┌─ MATERIAL SHOWN
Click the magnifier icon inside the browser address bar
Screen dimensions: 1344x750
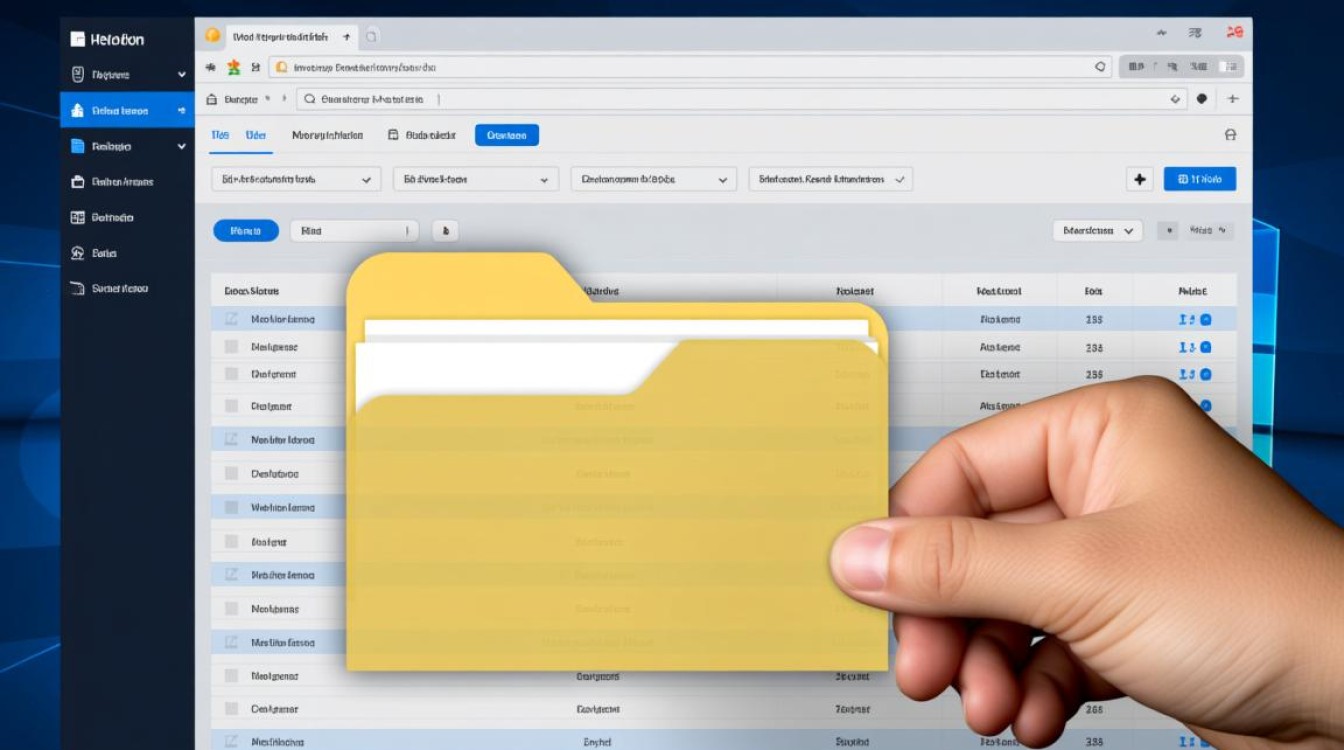(1100, 67)
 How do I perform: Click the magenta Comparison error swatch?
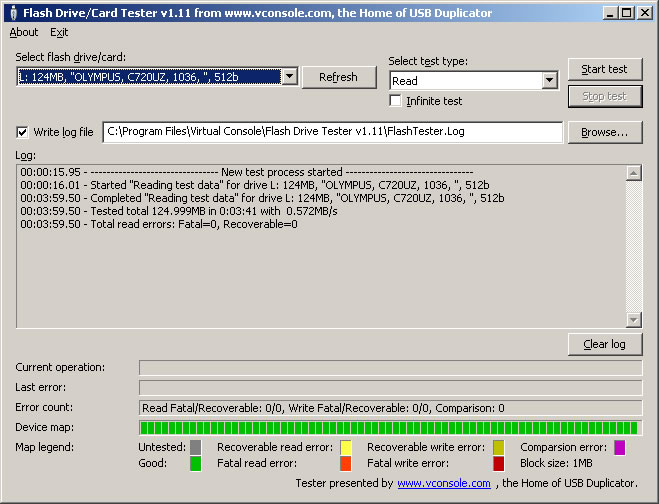(620, 447)
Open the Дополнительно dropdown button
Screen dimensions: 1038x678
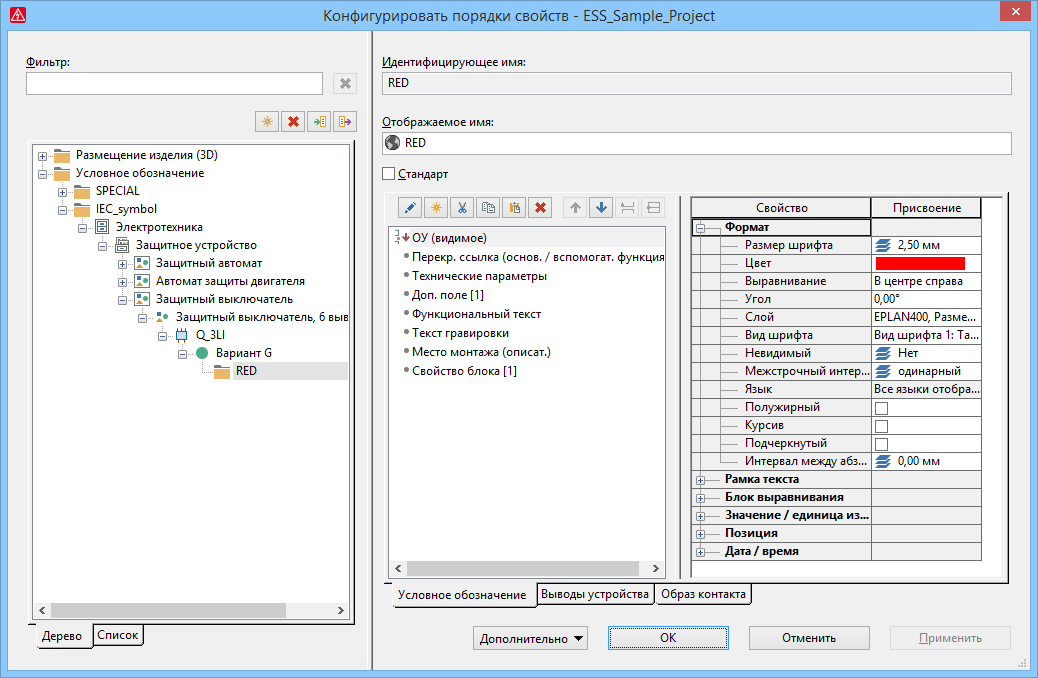(x=530, y=638)

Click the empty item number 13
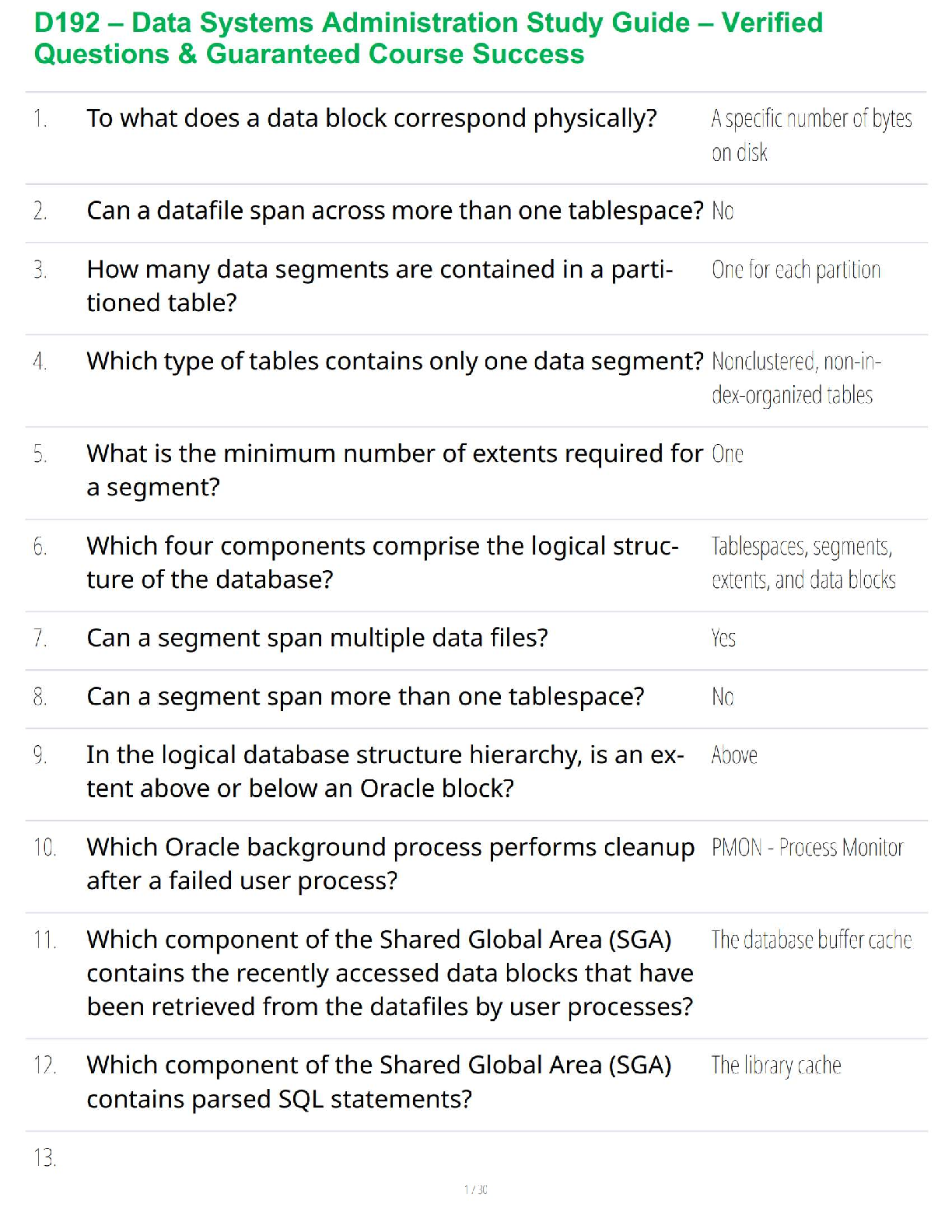point(44,1158)
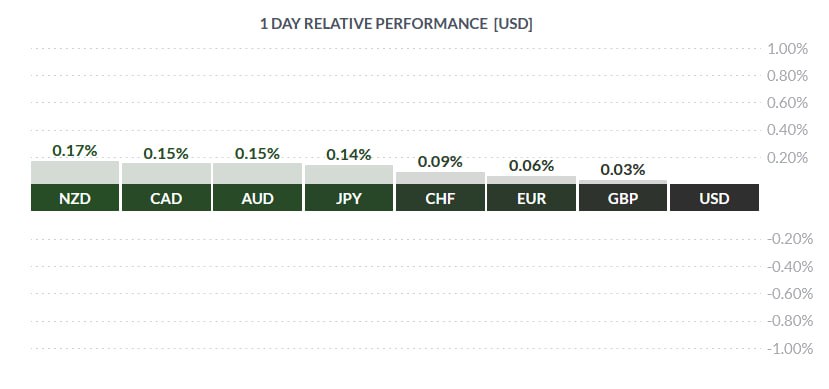Screen dimensions: 829x389
Task: Click the CAD light gray performance bar
Action: click(167, 174)
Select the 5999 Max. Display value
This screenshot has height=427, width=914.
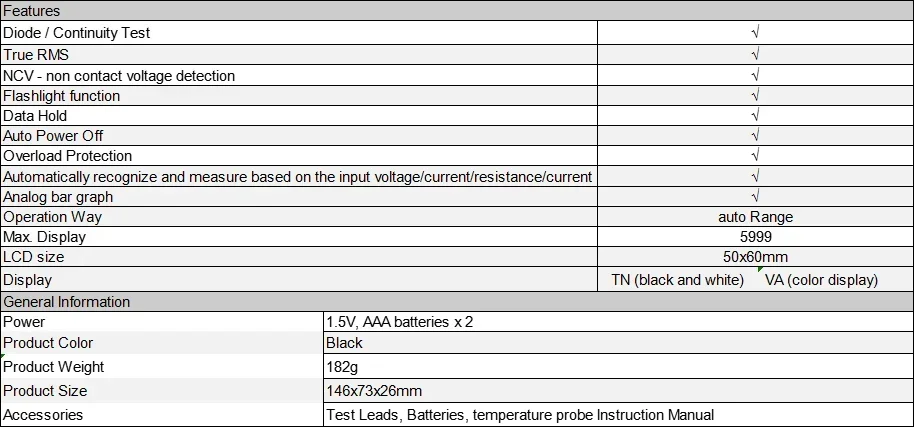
└─
Reproduce the listing exactly. Do not include its images.

> _RESPONSE TO THIS EXERCISE_
Click the magnifier icon inside the browser address bar
Screen dimensions: 1344x750
(1100, 67)
 How do I perform: Click the magenta Comparison error swatch?
(620, 447)
Open the Дополнительно dropdown button
Screen dimensions: 1038x678
(x=530, y=638)

Click the empty item number 13
point(44,1158)
Screen dimensions: 829x389
Task: Click the CAD light gray performance bar
Action: click(167, 174)
Select the 5999 Max. Display value
This screenshot has height=427, width=914.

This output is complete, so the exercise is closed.